5.) Ignore the good stuff. This is very important! If you continue to feel gratitude you are never going to hit the depths of misery you are looking for. You have to get rid of all that. Do not pay attention to the quiet moment when you got to take a lovely, deep breath. Definitely do not tell your spouse about that moment. Skip over it and instead list every single thing that was irritating about your day. Telling the story again and again will increase your misery all the more. One frustrating experience can be relived over and over -- more bang for your buck!

Stay away from nature. That includes sunsets and stargazing. If your children draw pictures on the wall in crayon, do not find this endearing or innocent or memorable. It is important to become livid and yell at the children. Do not see the humor in almost anything. Do not give yourself credit for the things you do well. Do not give your spouse or children or friends or colleagues credit for the things they do well. Refocus your attention on all the ways everyone is messing up all the time. Point out people's mistakes and absolutely pummel yourself for your own.

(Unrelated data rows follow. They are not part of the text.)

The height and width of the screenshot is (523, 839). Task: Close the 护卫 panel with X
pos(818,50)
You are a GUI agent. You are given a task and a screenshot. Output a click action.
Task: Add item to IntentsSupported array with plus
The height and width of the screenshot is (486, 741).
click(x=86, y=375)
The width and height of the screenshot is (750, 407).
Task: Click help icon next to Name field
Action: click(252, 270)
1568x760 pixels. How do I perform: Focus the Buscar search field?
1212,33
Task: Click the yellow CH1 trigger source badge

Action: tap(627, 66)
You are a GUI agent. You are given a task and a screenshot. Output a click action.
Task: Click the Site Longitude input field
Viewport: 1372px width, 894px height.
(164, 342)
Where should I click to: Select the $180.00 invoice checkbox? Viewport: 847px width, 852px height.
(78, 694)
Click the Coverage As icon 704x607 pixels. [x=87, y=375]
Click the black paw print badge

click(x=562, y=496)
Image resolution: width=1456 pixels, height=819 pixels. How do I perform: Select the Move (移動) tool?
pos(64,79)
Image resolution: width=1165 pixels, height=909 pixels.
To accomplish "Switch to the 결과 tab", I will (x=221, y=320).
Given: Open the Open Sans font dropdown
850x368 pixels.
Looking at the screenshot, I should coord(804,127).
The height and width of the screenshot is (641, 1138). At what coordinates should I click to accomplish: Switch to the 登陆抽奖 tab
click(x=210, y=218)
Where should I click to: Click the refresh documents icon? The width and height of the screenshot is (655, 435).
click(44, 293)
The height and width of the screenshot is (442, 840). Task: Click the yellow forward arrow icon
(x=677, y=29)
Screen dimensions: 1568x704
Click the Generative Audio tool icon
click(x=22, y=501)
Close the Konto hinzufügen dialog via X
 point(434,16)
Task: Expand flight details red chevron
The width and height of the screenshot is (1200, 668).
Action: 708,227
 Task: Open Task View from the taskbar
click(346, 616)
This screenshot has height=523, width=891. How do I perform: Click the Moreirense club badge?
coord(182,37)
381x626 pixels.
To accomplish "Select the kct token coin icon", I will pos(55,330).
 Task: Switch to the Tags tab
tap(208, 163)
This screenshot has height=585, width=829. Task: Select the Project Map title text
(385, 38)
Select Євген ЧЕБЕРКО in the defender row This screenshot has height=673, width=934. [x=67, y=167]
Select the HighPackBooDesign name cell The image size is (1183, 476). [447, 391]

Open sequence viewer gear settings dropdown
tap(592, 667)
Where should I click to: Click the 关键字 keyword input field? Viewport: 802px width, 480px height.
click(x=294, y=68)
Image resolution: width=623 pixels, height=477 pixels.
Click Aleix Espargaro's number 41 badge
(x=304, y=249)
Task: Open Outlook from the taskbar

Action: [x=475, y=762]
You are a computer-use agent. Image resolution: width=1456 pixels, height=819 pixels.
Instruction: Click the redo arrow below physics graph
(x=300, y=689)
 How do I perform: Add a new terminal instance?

When something pleasant happens or things seem to fall into place, don't get all spiritual about it. Do not believe there is a connection or a greater purpose or that some Higher Power is looking out for you. Try something like "Everyone gets lucky once in a while I guess," or "There's no such thing as a free lunch; I know I'll pay for this later." This will minimize hopefulness. Hopefulness is an antidote to misery and must be stamped out.

So there you have it: five simple steps to a profoundly miserable existence! I know you can do it. Of course, misery is not what all of us are going for. If, in fact, you are looking to decrease your misery -- and maybe even boost your joy -- try a healthy dose of the opposite of everything listed above. But be careful: You may just lose your misery altogether.